C. Le Boulevard de la mort : toutes contre un seul
L’extrait se situe tout à la fine du film. Les trois femmes réussissent à rejoindre Stuntman Mike après la poursuite en voiture. Il le tirent hors de sa voiture et commencent à le frapper, par tour. On remarque une alternance de plans moyens, qui cadrent le groupe entier, et de plan rapprochés qui cadrent le buste de la fille qui et entrain de donner le coup et Stuntman Mike de dos. Les coups sont nombreux et les plans s’alternent très rapidement, et cela démontre que c’est un véritable acharnement des filles contre l’homme seul et blessé. Parfois l’image ralentit, pour mieux voir l’expression souffrante de Mike. Ces plans rapides, puis ralentis tout à coup créent une sorte d’effet comique et ridicule qui peut faire sourire le spectateur. Une des trois femmes donne alors un coup de pied et Mike tombe a terre, mort. Les femmes jouissent et les mots « the end » apparaissent sur l’écran, en même temps une musique joyeuse commence ,avec le refrain suivant : « Laisse tomber les filles, un jour c’est toi qui pleurera. »,un remaniement d’une chanson de France Gall de 1964. Le spectateur est alors vengé, car la mort de Mike était ce qu’il s’attendait et Tarantino le fait mourir d’une manière comique, ce qui peut même le réjouir.

Conclusion

En conclusion, Tarantino dans ses trois films véhicule une image de la femme à chaque fois différente. Dans Kill Bill c’est une femme violente, cynique. On lui a enlevé le plaisir plus grand pour un femme, être mère. Elle se transforme alors dans une machine à tuer pour se venger des assassins de sa fille. Sa seule raison de vie est la vengeance. Cependant, une fois accomplie sa vengeance, et s’être réunie avec sa fille encore vivante, elle éclate en sanglots, à témoigner qu’elle a encore des sentiments.

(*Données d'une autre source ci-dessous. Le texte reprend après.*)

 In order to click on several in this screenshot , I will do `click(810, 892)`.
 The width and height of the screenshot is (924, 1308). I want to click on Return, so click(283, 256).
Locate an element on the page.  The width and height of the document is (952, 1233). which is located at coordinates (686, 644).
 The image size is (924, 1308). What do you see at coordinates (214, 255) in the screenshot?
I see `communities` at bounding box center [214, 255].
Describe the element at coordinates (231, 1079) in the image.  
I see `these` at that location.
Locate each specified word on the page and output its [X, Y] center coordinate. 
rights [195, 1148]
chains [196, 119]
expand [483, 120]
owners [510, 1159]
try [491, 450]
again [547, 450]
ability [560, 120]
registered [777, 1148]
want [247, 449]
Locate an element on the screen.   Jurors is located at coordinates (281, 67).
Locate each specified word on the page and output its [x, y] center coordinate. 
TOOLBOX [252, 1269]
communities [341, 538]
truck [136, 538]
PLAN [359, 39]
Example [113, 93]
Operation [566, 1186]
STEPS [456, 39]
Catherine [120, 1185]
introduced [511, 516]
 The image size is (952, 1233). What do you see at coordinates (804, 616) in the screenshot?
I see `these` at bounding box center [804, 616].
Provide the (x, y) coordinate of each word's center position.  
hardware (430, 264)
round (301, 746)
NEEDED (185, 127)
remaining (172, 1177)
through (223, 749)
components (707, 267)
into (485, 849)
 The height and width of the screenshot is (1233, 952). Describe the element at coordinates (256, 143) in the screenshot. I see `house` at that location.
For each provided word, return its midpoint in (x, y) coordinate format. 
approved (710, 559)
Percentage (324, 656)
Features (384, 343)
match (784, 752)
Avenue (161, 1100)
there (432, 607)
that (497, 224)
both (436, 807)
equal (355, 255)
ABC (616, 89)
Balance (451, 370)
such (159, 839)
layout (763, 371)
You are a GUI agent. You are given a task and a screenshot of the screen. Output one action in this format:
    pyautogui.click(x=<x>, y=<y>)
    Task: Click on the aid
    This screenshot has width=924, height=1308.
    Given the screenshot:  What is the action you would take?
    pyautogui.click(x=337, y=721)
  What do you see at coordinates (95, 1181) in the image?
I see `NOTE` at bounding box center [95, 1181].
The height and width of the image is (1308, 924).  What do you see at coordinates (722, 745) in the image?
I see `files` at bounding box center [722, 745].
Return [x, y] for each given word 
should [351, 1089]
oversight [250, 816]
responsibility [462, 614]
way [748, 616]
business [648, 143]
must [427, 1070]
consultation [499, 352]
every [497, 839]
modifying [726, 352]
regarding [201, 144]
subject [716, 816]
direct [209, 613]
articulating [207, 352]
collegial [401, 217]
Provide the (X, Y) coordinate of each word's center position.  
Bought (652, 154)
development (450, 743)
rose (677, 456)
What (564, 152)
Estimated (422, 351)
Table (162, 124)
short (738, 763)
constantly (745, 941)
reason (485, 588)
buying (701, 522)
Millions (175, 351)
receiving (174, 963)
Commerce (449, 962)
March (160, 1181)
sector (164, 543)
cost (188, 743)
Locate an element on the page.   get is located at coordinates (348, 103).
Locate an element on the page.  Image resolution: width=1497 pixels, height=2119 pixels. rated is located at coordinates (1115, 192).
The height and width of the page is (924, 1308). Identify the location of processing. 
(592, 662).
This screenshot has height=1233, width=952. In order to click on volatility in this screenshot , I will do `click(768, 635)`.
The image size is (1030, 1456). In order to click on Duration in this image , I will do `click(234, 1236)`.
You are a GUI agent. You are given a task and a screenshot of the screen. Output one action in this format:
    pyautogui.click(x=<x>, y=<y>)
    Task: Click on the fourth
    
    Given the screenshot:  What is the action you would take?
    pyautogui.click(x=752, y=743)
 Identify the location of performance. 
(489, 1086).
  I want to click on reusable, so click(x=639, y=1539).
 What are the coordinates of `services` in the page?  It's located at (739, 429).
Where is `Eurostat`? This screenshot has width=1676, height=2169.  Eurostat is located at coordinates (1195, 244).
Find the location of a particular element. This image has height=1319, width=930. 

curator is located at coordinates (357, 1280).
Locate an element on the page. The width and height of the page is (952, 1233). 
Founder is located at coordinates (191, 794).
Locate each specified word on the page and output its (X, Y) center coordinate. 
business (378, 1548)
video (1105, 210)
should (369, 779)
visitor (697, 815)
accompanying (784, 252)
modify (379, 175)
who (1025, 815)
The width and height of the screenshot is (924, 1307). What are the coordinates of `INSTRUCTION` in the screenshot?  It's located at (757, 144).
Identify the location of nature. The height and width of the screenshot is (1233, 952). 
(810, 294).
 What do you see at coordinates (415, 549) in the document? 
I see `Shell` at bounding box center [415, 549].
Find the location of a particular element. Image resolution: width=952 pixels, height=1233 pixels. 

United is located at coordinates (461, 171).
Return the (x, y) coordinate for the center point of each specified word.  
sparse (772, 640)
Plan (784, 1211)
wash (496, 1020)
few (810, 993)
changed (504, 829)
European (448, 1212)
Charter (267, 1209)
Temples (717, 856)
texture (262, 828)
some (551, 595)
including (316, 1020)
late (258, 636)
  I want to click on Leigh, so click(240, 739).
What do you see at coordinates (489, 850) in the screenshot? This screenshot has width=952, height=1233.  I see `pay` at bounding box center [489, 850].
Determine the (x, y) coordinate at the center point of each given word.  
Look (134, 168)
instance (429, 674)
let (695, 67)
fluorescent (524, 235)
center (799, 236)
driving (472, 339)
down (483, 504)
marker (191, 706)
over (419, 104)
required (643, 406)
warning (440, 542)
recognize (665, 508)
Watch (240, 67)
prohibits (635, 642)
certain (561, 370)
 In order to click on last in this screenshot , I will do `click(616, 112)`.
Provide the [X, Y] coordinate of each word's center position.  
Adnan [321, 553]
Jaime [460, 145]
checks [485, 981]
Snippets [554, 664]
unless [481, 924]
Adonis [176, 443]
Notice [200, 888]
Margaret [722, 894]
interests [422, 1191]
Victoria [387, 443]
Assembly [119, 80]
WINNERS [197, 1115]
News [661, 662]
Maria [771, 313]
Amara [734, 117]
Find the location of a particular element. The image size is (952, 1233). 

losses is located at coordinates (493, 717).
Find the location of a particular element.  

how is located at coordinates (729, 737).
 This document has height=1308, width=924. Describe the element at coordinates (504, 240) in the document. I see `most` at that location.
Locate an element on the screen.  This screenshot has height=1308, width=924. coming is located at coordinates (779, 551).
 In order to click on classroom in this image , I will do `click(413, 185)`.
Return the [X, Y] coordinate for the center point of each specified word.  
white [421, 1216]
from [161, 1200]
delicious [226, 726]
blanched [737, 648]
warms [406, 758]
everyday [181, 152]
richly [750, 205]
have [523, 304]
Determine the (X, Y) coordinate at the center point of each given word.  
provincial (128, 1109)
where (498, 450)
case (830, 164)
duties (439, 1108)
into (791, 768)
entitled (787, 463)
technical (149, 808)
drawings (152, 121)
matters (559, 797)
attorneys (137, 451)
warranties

La femme de Jackie Brown est une femme calculatrice, rusée, qui préfère embobiner ses ennemis, au lieu d’avoir une confrontation physique. Cependant c’est une femme forte qui n’a pas peur d’un face à face avec un criminel capable de tuer, et même réussit à accabler son interlocuteur avec l’astuce.
Les femmes de Boulevard de la mort sont des femmes qui ne se font pas soumettre à l’homme. Elles se comportent comme femmes normales, mais quand il y a le besoin elle deviennent plus dures que les hommes , et répondent à la violence par la violence, ne se préoccupant pas de tuer qui a cherché de les tuer.